Cuando la entrada es reciente y flagrante, la policía puede desalojar de inmediato sin orden judicial, siempre que se trate de una morada. Por eso es esencial denunciar en cuanto se detecta la ocupación y aportar pruebas de que se reside en la vivienda (empadronamiento, recibos de suministros, testimonios de vecinos).

2. Vía penal

Se interpone denuncia por allanamiento (artículo 202 CP) o usurpación (artículo 245 CP). Con la reforma de la Ley Orgánica 1/2025, estos delitos pueden tramitarse como juicios rápidos (artículo 795 de la LECrim), lo que supone:

  • Audiencia en 72 horas.
  • Juicio en un máximo de 15 días.
  • Posibilidad de desalojo cautelar inmediato si el ocupante no acredita título.

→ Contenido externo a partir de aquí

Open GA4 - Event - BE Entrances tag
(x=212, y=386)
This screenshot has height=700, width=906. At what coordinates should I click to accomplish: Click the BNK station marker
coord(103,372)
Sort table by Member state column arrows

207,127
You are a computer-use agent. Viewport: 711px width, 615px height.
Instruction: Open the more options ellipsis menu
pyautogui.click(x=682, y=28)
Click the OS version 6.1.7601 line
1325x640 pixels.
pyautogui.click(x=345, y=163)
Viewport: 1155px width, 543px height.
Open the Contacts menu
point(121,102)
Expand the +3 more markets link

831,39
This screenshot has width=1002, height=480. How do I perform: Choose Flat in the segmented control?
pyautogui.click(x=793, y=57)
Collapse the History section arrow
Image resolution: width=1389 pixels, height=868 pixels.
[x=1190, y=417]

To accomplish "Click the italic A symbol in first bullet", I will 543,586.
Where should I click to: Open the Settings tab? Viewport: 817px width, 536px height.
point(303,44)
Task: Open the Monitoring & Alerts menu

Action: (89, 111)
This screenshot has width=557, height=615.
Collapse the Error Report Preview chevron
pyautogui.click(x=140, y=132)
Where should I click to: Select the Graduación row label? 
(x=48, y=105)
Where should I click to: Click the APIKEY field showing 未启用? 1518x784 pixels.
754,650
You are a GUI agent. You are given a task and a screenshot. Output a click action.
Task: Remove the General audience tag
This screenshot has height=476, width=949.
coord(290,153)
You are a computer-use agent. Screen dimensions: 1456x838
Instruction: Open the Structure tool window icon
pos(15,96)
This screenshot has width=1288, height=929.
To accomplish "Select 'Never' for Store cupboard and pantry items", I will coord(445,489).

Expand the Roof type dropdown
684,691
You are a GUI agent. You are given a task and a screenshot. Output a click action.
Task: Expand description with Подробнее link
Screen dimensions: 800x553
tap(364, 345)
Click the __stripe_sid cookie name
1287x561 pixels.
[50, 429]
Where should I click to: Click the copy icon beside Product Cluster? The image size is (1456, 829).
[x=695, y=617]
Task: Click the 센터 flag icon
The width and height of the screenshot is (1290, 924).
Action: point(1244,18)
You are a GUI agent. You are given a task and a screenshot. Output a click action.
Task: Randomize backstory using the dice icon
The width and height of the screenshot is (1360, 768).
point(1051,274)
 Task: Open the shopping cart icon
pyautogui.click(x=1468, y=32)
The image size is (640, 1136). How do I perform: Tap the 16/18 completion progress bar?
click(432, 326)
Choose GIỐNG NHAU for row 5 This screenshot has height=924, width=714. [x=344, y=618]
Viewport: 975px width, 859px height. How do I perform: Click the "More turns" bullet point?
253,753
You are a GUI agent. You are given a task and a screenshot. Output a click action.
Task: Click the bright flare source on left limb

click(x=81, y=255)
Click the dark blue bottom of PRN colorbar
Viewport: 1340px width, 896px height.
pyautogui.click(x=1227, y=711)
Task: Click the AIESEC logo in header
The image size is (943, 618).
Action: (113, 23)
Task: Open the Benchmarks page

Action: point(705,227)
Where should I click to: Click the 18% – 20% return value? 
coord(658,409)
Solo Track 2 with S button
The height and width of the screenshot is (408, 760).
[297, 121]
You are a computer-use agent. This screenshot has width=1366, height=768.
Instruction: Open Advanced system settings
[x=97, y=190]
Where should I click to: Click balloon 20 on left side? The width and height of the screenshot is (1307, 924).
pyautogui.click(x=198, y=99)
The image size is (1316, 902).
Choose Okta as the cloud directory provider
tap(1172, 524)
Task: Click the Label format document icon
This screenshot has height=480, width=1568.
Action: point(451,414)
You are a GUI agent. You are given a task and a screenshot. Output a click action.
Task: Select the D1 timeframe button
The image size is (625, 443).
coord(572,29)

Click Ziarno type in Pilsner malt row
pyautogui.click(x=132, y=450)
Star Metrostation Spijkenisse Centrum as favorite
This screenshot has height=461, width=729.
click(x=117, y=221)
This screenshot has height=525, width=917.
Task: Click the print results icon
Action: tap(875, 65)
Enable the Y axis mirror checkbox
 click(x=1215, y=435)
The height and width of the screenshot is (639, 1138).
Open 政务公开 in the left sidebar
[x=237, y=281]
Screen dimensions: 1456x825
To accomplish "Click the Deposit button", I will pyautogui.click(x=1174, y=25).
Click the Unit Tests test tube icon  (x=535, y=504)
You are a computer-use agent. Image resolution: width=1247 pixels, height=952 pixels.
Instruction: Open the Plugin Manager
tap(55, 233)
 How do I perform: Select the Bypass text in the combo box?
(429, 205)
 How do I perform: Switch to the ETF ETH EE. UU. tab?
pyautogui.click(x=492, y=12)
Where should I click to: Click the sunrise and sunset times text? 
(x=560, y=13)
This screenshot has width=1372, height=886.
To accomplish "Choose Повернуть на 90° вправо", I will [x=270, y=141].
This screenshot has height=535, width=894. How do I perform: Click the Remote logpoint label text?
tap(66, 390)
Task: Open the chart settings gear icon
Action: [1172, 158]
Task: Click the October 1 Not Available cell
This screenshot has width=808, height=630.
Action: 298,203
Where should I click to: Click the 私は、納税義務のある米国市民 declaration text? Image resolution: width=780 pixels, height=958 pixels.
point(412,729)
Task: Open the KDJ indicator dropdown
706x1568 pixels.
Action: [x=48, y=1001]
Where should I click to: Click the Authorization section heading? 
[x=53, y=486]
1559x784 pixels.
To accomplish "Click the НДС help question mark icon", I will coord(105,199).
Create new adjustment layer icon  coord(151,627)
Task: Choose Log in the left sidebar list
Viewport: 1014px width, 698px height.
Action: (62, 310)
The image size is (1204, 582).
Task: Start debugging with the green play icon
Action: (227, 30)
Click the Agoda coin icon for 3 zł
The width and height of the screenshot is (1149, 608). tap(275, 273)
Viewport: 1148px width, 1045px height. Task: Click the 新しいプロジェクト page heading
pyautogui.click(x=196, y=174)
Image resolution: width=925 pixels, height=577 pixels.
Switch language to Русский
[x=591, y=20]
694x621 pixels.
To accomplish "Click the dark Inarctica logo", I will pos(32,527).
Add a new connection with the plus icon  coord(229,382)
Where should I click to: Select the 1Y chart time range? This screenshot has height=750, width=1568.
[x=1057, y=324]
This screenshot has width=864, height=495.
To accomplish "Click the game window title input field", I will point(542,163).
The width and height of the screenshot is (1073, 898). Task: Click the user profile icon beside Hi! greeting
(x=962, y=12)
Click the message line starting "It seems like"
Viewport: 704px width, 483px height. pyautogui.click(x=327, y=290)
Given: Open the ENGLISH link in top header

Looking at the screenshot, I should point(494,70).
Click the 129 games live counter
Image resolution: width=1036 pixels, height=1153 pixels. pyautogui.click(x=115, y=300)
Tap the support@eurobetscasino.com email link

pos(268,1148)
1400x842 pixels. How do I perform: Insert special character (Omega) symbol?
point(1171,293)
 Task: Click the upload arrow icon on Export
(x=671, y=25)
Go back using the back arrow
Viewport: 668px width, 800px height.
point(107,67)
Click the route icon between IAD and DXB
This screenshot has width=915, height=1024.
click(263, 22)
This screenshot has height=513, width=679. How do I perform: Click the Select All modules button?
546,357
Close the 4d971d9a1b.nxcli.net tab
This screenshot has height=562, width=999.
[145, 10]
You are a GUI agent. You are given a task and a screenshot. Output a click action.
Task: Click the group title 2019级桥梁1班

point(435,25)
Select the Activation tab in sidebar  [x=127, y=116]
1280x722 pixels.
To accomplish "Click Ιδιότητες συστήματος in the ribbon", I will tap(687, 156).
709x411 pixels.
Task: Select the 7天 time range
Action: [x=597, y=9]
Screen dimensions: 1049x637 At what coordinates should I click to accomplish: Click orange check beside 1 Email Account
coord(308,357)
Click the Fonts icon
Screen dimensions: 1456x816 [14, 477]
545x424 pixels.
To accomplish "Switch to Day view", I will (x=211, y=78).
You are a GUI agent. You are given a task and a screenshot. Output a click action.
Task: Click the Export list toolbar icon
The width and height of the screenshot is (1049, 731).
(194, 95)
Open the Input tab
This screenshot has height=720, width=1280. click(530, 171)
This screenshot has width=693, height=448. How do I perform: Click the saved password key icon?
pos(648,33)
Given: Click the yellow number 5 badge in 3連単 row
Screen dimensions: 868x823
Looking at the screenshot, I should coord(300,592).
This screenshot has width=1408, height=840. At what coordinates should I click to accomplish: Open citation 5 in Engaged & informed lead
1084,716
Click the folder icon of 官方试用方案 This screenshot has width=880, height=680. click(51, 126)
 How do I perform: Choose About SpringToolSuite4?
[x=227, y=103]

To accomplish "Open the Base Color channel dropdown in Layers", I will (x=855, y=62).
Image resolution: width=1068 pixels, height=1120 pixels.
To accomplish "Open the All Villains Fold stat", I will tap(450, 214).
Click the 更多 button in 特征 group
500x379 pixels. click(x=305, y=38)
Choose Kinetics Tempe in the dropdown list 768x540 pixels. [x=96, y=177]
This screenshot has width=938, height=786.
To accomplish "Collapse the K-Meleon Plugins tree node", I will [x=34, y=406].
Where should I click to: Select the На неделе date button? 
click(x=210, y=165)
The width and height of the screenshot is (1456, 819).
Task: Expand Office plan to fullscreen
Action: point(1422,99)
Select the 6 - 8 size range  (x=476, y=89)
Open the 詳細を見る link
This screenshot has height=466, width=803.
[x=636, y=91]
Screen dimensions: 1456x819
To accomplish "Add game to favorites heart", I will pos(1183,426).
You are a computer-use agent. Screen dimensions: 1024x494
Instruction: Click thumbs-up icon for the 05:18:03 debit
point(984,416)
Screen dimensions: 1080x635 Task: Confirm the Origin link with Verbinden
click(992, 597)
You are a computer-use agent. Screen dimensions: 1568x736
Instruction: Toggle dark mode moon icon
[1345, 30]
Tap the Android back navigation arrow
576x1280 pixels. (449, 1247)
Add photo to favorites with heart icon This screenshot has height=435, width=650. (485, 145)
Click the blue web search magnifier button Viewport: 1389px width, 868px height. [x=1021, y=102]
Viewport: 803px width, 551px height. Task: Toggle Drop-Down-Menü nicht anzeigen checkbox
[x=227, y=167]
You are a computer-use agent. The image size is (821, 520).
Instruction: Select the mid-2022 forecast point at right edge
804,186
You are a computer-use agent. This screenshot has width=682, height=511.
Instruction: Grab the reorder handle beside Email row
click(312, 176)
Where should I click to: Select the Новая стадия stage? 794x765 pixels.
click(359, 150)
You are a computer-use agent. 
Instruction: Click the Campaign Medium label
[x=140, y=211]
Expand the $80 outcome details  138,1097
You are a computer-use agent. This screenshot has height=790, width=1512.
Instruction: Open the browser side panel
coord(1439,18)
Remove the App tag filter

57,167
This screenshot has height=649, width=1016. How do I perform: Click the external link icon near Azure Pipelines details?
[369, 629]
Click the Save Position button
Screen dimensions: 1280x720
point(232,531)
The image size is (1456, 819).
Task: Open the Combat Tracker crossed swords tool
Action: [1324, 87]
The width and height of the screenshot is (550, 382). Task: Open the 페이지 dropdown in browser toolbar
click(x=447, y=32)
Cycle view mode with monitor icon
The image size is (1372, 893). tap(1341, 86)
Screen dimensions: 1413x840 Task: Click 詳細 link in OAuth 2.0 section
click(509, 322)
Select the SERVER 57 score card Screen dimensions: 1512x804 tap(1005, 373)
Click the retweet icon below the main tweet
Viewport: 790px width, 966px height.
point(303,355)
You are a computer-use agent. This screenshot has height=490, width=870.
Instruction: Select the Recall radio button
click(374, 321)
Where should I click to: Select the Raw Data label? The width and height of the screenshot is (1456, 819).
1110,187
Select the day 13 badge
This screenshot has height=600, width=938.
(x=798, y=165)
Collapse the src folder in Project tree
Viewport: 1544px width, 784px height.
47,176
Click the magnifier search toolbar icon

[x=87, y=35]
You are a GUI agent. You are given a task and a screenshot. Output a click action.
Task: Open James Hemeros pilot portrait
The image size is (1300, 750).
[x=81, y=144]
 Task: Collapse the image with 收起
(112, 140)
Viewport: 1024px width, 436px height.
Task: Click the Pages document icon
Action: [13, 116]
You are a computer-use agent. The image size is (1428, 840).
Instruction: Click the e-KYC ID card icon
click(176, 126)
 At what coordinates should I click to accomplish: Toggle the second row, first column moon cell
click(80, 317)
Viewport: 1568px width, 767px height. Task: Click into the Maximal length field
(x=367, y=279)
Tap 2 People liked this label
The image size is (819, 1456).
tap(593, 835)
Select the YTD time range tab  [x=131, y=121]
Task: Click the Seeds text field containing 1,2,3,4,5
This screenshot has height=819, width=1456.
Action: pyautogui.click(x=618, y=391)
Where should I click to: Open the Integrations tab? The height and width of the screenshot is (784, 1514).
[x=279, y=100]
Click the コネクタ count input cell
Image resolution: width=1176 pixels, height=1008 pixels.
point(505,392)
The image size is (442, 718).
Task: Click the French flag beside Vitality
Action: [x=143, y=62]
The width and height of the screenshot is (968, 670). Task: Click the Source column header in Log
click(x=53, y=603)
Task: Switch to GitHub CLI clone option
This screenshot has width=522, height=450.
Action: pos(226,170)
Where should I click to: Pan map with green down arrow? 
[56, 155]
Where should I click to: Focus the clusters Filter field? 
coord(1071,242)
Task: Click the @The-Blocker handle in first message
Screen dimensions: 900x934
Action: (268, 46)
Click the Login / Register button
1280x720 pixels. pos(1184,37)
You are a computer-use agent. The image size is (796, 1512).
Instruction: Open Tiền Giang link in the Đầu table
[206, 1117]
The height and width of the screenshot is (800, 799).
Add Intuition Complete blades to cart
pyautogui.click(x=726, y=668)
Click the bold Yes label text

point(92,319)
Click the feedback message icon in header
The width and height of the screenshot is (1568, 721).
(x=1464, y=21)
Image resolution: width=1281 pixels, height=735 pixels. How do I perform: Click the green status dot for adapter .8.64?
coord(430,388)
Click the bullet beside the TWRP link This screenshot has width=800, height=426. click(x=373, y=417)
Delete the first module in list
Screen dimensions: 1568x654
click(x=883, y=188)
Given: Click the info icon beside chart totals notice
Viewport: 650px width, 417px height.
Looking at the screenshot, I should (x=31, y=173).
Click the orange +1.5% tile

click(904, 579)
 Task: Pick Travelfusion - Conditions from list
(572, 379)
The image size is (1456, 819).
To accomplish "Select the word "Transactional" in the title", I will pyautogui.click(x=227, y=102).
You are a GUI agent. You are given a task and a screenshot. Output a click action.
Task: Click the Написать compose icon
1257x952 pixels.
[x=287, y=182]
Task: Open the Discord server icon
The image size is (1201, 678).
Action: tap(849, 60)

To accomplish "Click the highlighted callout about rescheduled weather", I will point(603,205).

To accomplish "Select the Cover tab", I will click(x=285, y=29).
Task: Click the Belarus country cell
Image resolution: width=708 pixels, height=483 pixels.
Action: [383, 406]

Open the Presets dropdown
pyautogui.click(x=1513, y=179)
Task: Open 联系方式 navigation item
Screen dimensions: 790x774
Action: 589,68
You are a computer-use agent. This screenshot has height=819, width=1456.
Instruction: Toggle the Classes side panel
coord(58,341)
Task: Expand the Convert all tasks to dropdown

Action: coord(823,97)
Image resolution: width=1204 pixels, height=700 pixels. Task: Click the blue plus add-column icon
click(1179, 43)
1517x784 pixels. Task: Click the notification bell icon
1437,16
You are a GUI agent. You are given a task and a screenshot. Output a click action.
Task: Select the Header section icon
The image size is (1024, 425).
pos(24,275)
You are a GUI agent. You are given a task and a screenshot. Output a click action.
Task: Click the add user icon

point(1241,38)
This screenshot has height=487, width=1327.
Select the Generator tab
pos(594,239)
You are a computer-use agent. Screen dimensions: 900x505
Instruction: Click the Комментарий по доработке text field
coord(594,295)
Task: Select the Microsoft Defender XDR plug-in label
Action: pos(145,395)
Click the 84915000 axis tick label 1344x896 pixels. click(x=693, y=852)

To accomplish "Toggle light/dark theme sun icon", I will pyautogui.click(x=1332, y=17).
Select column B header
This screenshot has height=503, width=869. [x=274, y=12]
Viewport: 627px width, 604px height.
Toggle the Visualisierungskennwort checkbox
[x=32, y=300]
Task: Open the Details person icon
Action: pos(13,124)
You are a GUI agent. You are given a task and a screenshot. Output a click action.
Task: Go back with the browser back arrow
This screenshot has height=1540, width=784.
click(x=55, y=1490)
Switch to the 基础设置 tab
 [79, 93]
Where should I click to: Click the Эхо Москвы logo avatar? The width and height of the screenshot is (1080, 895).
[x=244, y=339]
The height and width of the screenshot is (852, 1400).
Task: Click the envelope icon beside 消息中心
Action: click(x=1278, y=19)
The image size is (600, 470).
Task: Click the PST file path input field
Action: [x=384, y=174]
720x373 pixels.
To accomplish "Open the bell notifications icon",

Además, la carga de la prueba se invierte: los ocupantes deben demostrar que tienen derecho a estar allí.

3. Vía civil

El propietario puede acudir al juicio verbal por desahucio (artículo 250.1.4º y 437.3 bis LEC), incluso contra “ignorados ocupantes”. Se exige haber intentado previamente una solución extrajudicial (MASC, medios adecuados de resolución de conflictos).

 

En conclusión, distinguir entre precario y ocupación es esencial para aplicar la respuesta legal adecuada. El precario surge normalmente de un consentimiento inicial, que puede ser tácito, y se resuelve en la vía civil mediante un desahucio cuando el propietario retira su autorización. En cambio, la ocupación ilegal nace sin consentimiento desde el primer momento y puede constituir un delito de allanamiento o usurpación, lo que habilita tanto la denuncia penal como el procedimiento civil de recuperación de la posesión.

Comprender estas diferencias permite al propietario reaccionar con rapidez y eficacia, eligiendo la estrategia legal más adecuada para proteger su derecho de propiedad.